Texte de la page -
It Follows de David Robert Mitchell - 2015
Alors là, les amis, je vous prie de vous asseoir deux minutes et de bien m'écouter : voici un excellent film d'horreur. Attendez, je répète, parce que vous n'avez pas l'air de mesurer ce que ça signifie, quand on voit à peu près tous les films d'horreur qui passent et qu'on est à chaque fois effaré devant le manque d'idées, de prononcer cette phrase : voici un EXCELLENT film d'horreur. D'HORREUR. C'est dit, et maintenant que cette affirmation fait son chemin dans vos cerveaux ébahis, développons quelque peu cet enthousiasme.
Tout est question de mise en scène dans ce faux film de zombies, qui cultive une lenteur et une précision qui font chaud au coeur. Dès la magistrale séquence d'ouverture, on devine qu'on est là face à un grand cinéaste. Avec une distance qui évoque les grands films de Van Sant, Mitchell filme une de ces petites maisons de lotissement chères au cinéma des 80's ; la porte claque, une jeune fille sort, qui a l'air terrifié, et une bande-son bourdonnante accompagne le superbe panoramique (qui sera la figure récurrente du film) qui la montre hésiter, retourner dans la maison et en ressortir avec quelques affaires ; elle fuit dans sa voiture, on la retrouve sur une plage nocturne, terrifiée et hagarde dans la lumière des phares ; plan suivant : son cadavre brisé dans tous les sens. Rien, pas d'effet, pas de monstres, pas de cris, mais une sorte d'implacabilité des choses, accentuée par cette mise en scène froide et distancée et cette musique entêtante qui créent la peur. Dès lors, le film va cultiver ce "presque rien" qui inquiète, ce quotidien légèrement tordu qui fait peur. Mitchell comprend parfaitement les outils de l'inquiétude, et il lui suffit souvent de changer une mise au point pour mettre en valeur un arrière-plan (il ne s'y passe rien, mais c'est flippant quand même, génial comme du Kiyoshi Kurosawa), de cadrer un lieu vide ou de prolonger deux secondes de trop un plan pour que la peur monte.

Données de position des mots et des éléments
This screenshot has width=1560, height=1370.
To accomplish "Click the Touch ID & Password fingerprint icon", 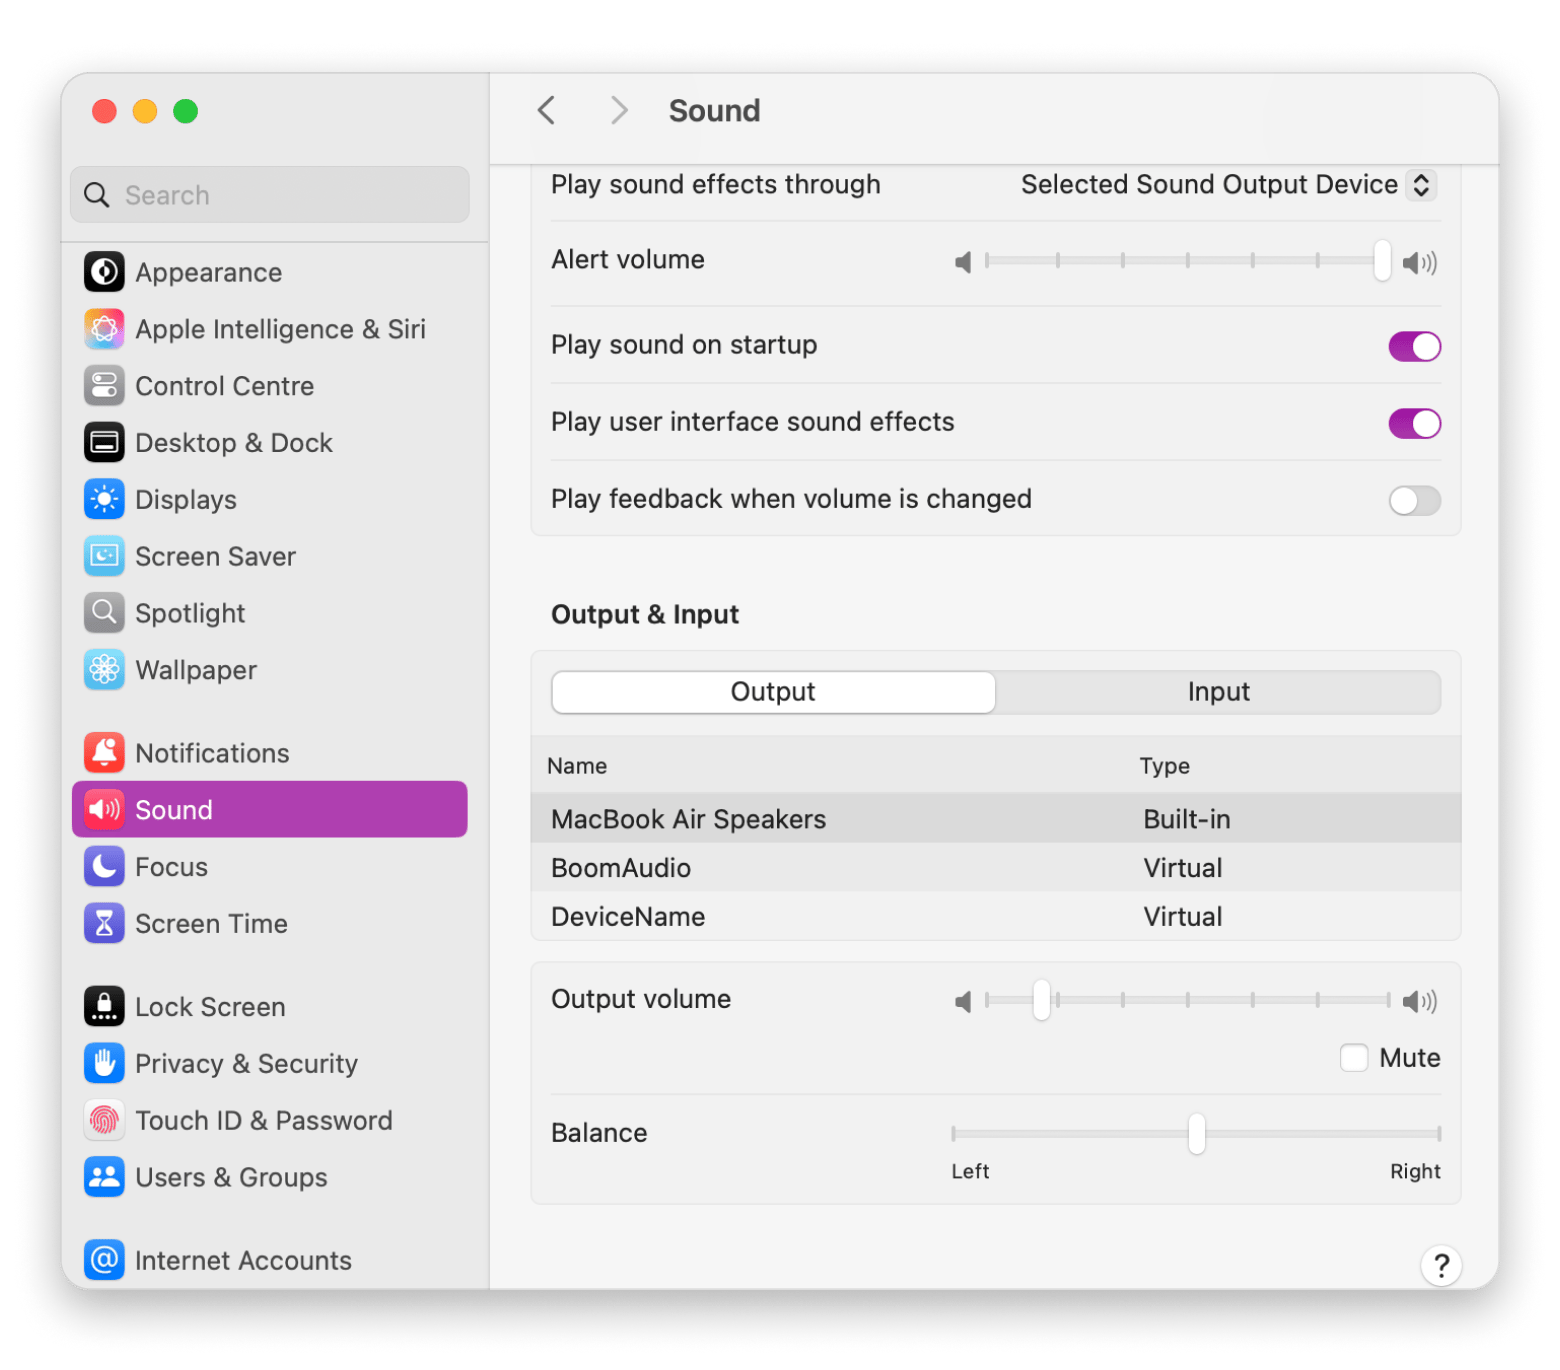I will [x=104, y=1120].

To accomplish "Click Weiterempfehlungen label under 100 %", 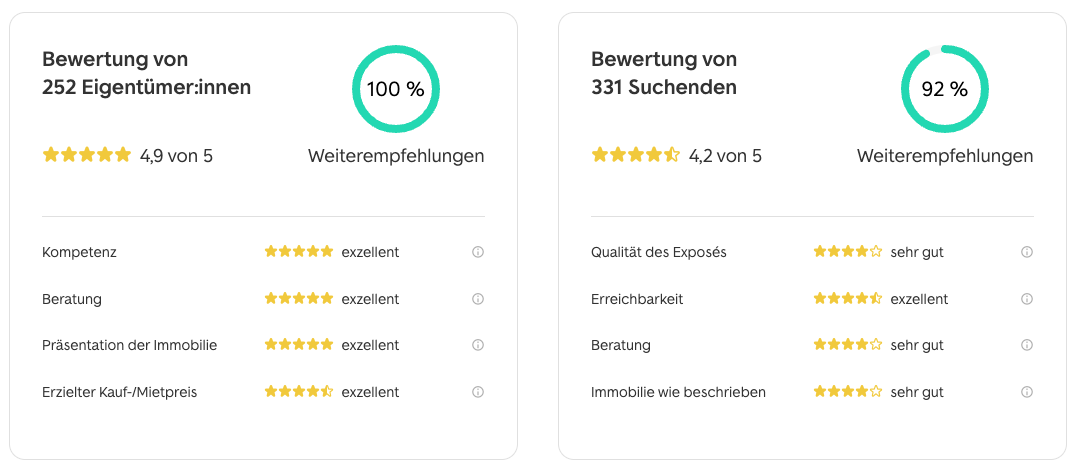I will point(396,156).
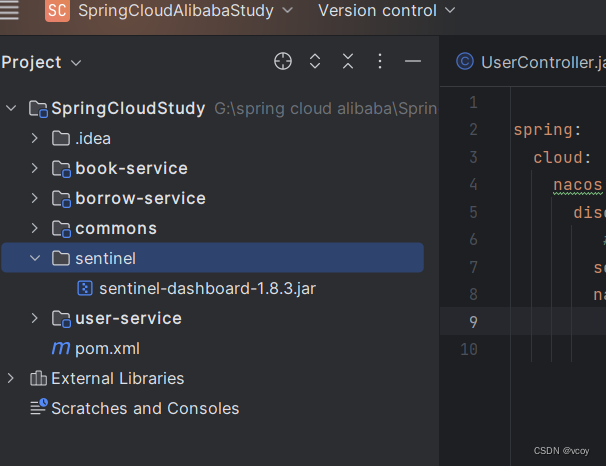Viewport: 606px width, 466px height.
Task: Click the Collapse All icon
Action: click(347, 62)
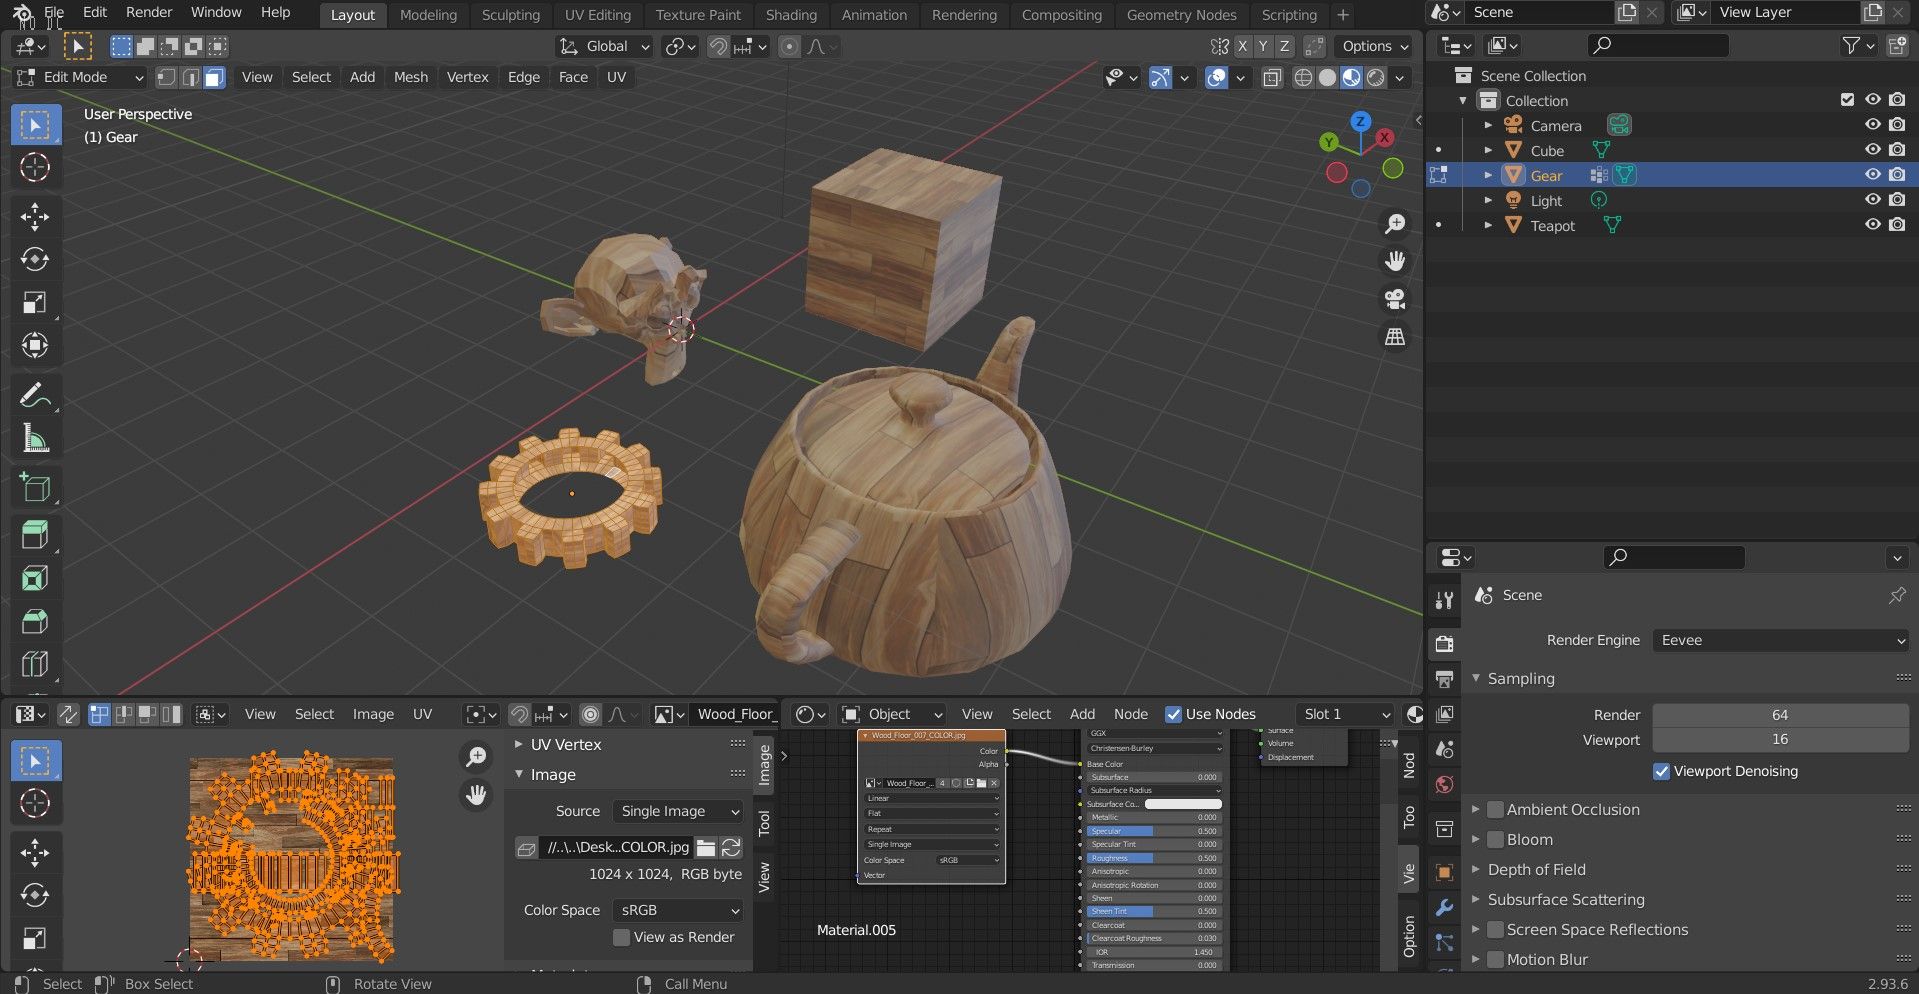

Tâche à réaliser - Recopiez à l'identique, dans la critique de It Follows ci-dessus, le passage qui s'ouvre sur les mots comprenant « It Follows de » et se clôt sur « peu cet enthousiasme. ».

Réponse attendue -
It Follows de David Robert Mitchell - 2015
Alors là, les amis, je vous prie de vous asseoir deux minutes et de bien m'écouter : voici un excellent film d'horreur. Attendez, je répète, parce que vous n'avez pas l'air de mesurer ce que ça signifie, quand on voit à peu près tous les films d'horreur qui passent et qu'on est à chaque fois effaré devant le manque d'idées, de prononcer cette phrase : voici un EXCELLENT film d'horreur. D'HORREUR. C'est dit, et maintenant que cette affirmation fait son chemin dans vos cerveaux ébahis, développons quelque peu cet enthousiasme.